━━━━━ Available data
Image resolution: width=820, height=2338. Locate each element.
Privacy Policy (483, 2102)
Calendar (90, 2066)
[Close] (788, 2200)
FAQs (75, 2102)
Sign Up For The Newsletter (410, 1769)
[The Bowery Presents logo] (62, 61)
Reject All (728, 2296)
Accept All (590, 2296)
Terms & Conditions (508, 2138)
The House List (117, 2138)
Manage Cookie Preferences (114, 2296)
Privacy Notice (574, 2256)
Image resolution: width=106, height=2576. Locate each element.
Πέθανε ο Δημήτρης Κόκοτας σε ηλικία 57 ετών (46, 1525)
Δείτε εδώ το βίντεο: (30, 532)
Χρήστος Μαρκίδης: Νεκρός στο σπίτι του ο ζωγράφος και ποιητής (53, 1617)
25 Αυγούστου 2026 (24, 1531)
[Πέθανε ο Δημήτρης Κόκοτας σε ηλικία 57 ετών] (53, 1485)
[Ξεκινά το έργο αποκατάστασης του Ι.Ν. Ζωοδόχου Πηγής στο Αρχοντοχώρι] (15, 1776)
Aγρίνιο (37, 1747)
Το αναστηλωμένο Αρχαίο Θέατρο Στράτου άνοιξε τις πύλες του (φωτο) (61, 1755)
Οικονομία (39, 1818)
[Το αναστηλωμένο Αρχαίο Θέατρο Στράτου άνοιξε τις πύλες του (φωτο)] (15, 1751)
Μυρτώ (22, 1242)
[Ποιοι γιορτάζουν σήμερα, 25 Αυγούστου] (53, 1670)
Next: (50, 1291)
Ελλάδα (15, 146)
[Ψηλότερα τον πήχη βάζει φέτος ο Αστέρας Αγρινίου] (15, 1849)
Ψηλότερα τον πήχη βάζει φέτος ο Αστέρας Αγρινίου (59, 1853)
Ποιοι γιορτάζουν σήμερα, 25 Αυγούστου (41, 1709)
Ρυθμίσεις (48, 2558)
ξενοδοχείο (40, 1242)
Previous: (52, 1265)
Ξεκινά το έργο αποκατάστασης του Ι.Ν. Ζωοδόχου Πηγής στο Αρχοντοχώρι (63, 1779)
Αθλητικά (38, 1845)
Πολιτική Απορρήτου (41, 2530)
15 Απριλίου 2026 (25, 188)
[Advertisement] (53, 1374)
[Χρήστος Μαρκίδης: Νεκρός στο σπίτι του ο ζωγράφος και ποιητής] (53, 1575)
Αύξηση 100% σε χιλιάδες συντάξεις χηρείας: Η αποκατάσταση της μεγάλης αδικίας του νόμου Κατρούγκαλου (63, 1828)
━━━━━━━━━━
■ What to do: Return, word for word, the lines of the data above from the line with "Calendar (90, 2066)" through the line with "Δείτε εδώ το βίντεο: (30, 532)", inclusive.

■ Response below:
Calendar (90, 2066)
[Close] (788, 2200)
FAQs (75, 2102)
Sign Up For The Newsletter (410, 1769)
[The Bowery Presents logo] (62, 61)
Reject All (728, 2296)
Accept All (590, 2296)
Terms & Conditions (508, 2138)
The House List (117, 2138)
Manage Cookie Preferences (114, 2296)
Privacy Notice (574, 2256)
Image resolution: width=106, height=2576. Locate each element.
Πέθανε ο Δημήτρης Κόκοτας σε ηλικία 57 ετών (46, 1525)
Δείτε εδώ το βίντεο: (30, 532)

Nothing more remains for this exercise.